_Given data_:
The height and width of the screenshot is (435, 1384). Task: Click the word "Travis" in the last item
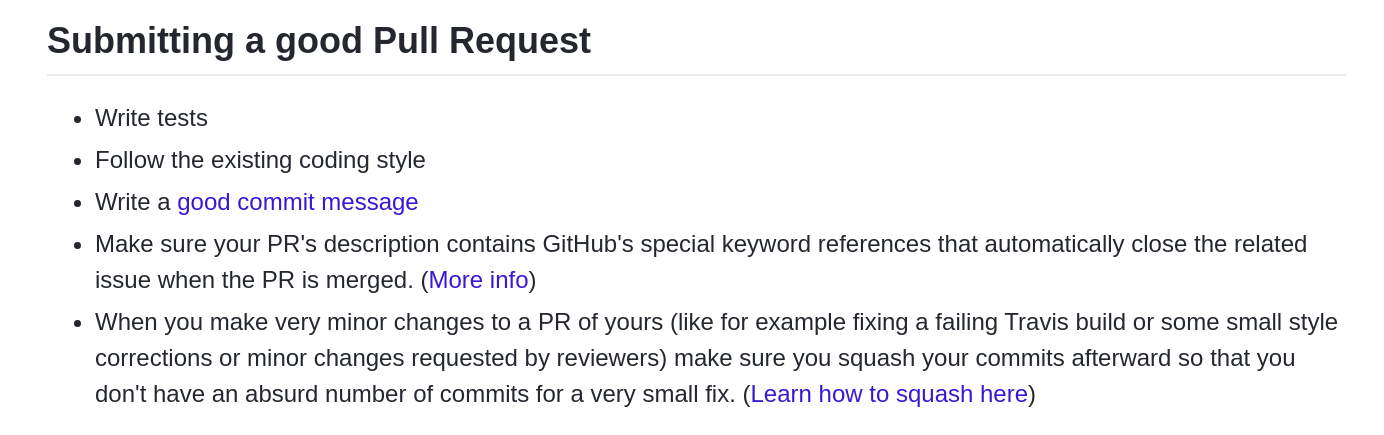pyautogui.click(x=1035, y=322)
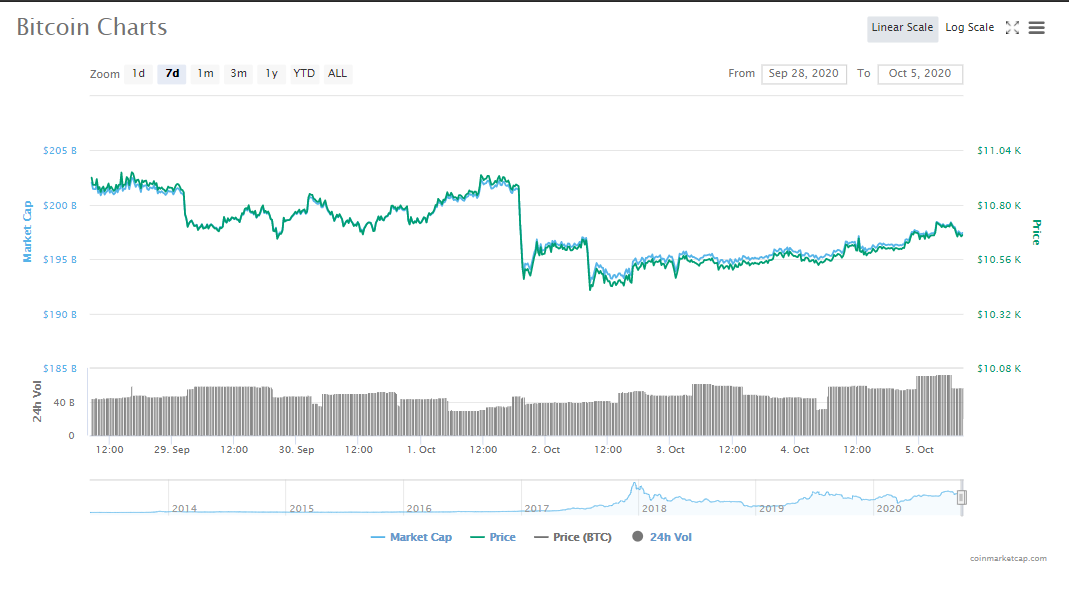1069x591 pixels.
Task: Click 2018 peak in navigator timeline
Action: point(635,486)
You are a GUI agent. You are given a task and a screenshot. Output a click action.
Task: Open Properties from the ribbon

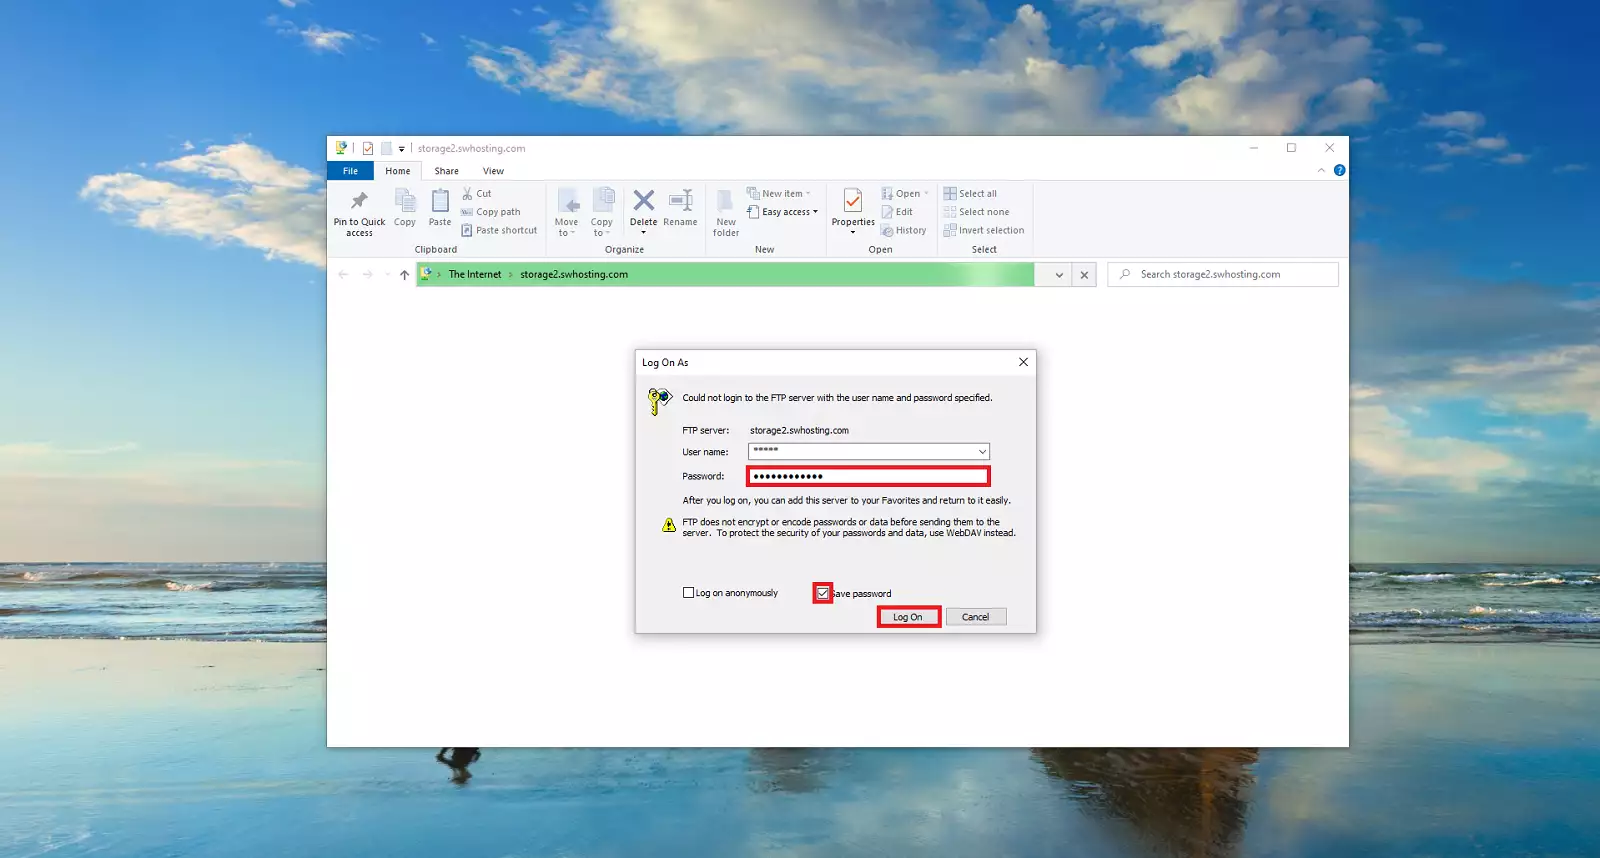pos(853,201)
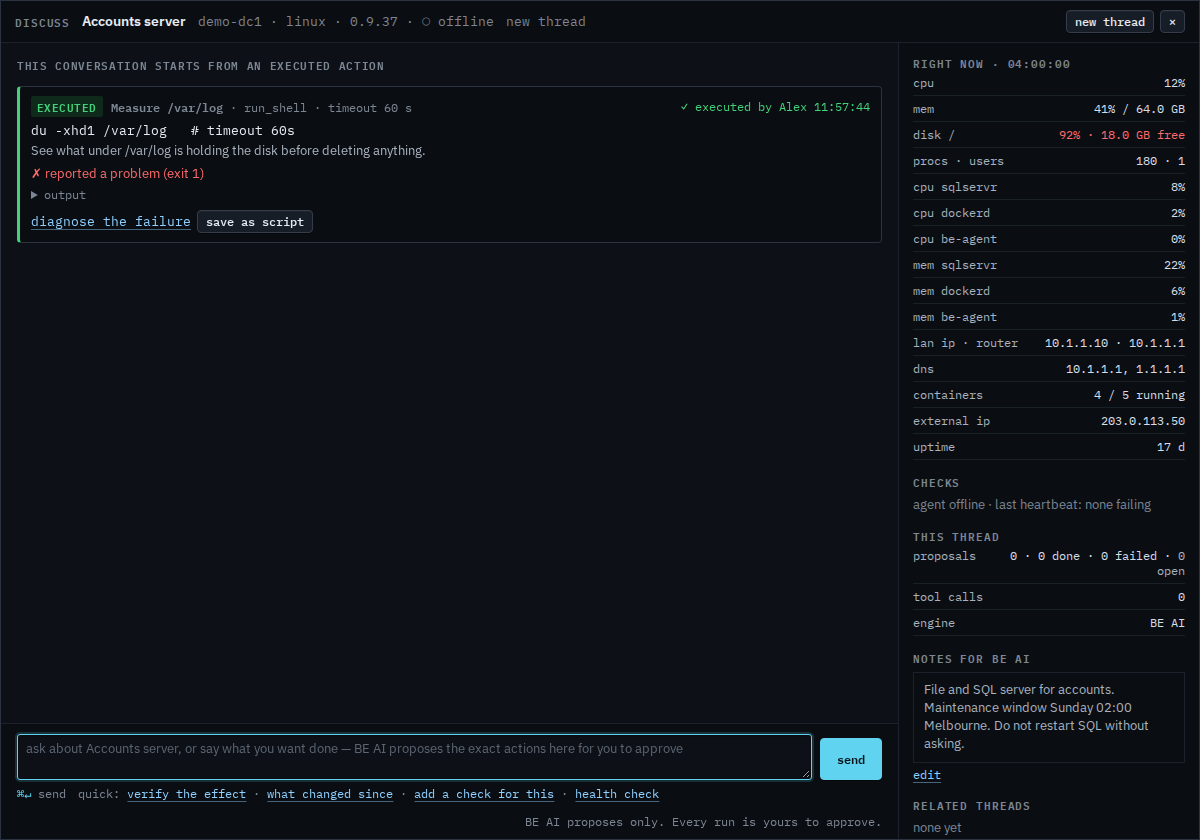
Task: Run the health check quick link
Action: pos(617,794)
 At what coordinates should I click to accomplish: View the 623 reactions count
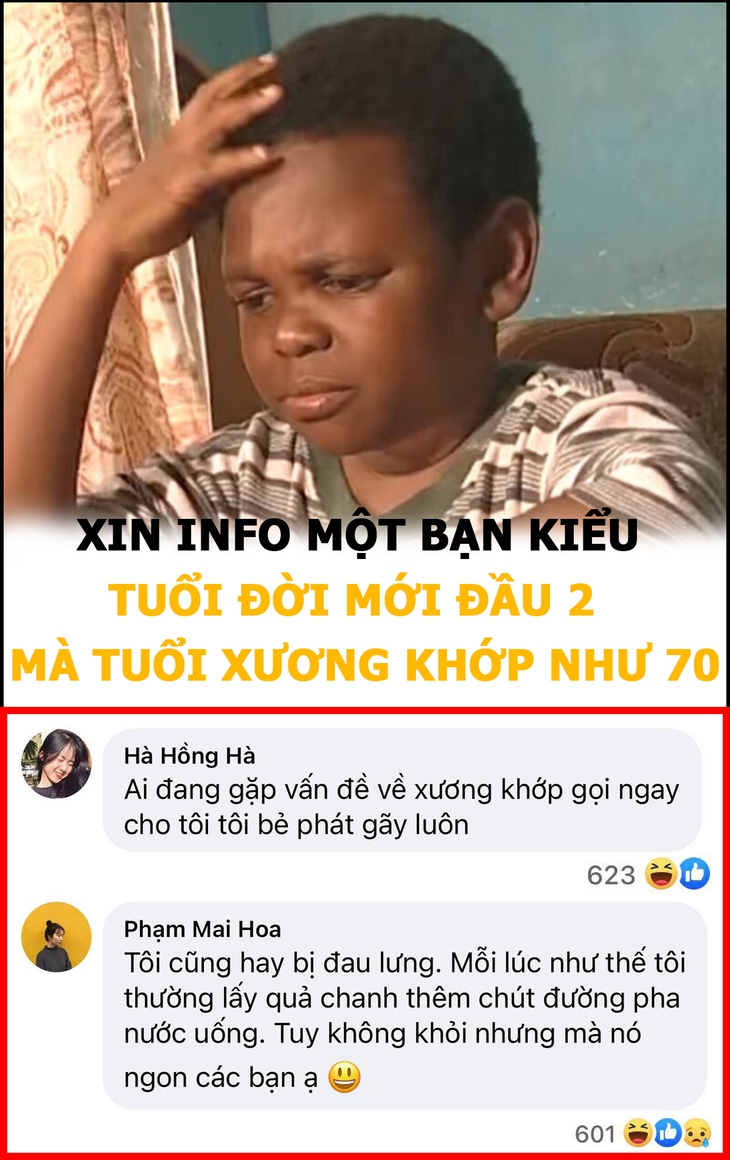pos(611,875)
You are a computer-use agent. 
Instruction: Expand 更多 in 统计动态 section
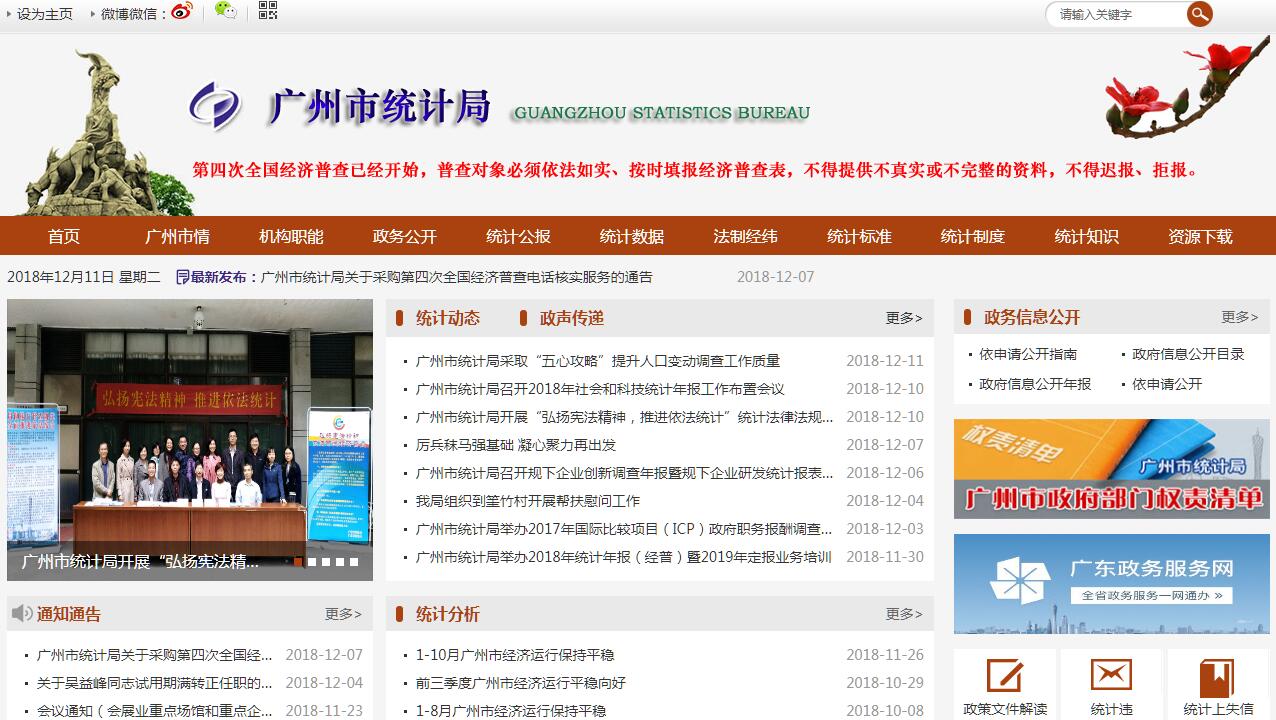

_Problem to solve_: Please provide a faithful transcription of all the data, pictures excluded.

_Solution to the exercise_:
The height and width of the screenshot is (435, 1384). Task: Click the word "Travis" in the last item
pyautogui.click(x=1035, y=322)
1069x591 pixels.
Task: Click 2018 peak in navigator timeline
Action: point(635,486)
You are a GUI agent. You are given a task and a screenshot. Output a click action.
Task: Open Properties from the ribbon

pos(853,201)
Task: Run the health check quick link
Action: pos(617,794)
 At what coordinates should I click to accomplish: View the 623 reactions count
pos(611,875)
You are a computer-use agent. 
Instruction: Expand 更多 in 统计动态 section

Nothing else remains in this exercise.